Art et Prison France met aujourd’hui à l’honneur la co-fondatrice de l’association. Lors de l’exposition organisée en novembre 2018 à la mairie du 3ème à Paris, Inga Lavolé-Khavkina a prononcé un émouvant discours pour présenter son film Un demi-mêtre carré de liberté. C’est ce discours que nous vous invitons vivement à découvrir !

Discours prononcé par Inga :

Pascal m’a posé une question très intéressante: qu’est-ce que cela m’a apporté de travailler sur ce film ? Je n’avais pas eu le temps d’y penser avant et n’ai pas pu répondre immédiatement. Cependant, cela m’a fait réfléchir à ces années de travail.

Quand j’ai rencontré Peter à Rome et passé quelques heures avec lui à la galerie, où, personne n’entrant, nous étions seuls, j’ai été très touchée par ces oeuvres incroyables et je me suis demandé comment permettre au public le plus large possible de voir cet art. Ces tableaux, qui m’apparaissaient comme un appel à l’aide, était clairement là pour initier un dialogue avec la société qui emprisonne les détenus. Ma décision de réaliser ce film, que j’ai tout de suite partagée avec Peter, m’a semblé comme une réponse à quelqu’un qui se noie, sans penser à ce que cela veut dire pour nous, on se jette à l’eau pour sauver cette personne.

C’est venu naturellement car j’ai un ressenti très particulier envers les prisons, ayant grandi en Union Soviétique où l’art qui ne correspondait pas à la propagande soviétique était considéré criminel.
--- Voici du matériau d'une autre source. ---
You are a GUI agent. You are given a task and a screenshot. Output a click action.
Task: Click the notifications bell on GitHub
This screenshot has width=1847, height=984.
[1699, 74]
Pendant près de 70 ans, la plupart de nos artistes et intellectuels étaient emprisonnés ou forcés de quitter le pays. Cependant, je n’avais jamais vu de tableaux sortis des prisons, et à Rome, après avoir vu cette première exposition, j’ai été submergée d’émotions.

A cette époque, je faisais face à mes propres difficultés. Rencontrer Bruno à New-York et venir soudain en France sans parler un mot de français, m’avait enfermée dans ma propre prison linguistique, me plaçant dans le vide sans pouvoir communiquer. Progressivement, j’ai réalisé que nous avons tous nos propres prisons, et travailler sur ce film a été ma façon d’exprimer mes pensées, mes émotions, mes craintes et mes valeurs, que je partage maintenant avec le public, comme les détenus artistes le font.
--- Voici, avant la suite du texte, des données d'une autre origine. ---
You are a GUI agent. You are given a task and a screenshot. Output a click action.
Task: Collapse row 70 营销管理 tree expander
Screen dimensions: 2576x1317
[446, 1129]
Avant de quitter New-York, en plus d’étudier le cinéma, j’ai étudié la psychologie pendant 5 ans à IM School of Healing Arts, sur la base du travail du psychologue autrichien Wilhem Reich. Disciple de Sigmund Freund, après être venu aux Etats-Unis pour fuir l’Autriche nazie, il est mort en prison en 1957, emprisonné pour ses recherches révolutionnaires à l’époque. Maintenant, son travail est largement disponible en plusieurs  langues, y compris en France. En travaillant sur mon film, j’a pu d’une certaine façon continuer mes études psychologiques en me concentrant maintenant sur la thérapie par l’art. Comme mon diplôme n’était pas accepté en France et que je ne pouvais pas pratiquer ici, cela m’a permis d’explorer en profondeur plusieurs sujets essentiels comme la haine et le pardon sans lequel la reconciliation n’est pas possible. J’ai eu l’impression d’être utile en espérant que mon travail incite à des changements dans notre société qui est de plus en plus dure.

Je voudrais ce film à tous les artistes venant de pays où la liberté d’expression est réprimée et aussi rappeler que l’art devrait être accessible à tous.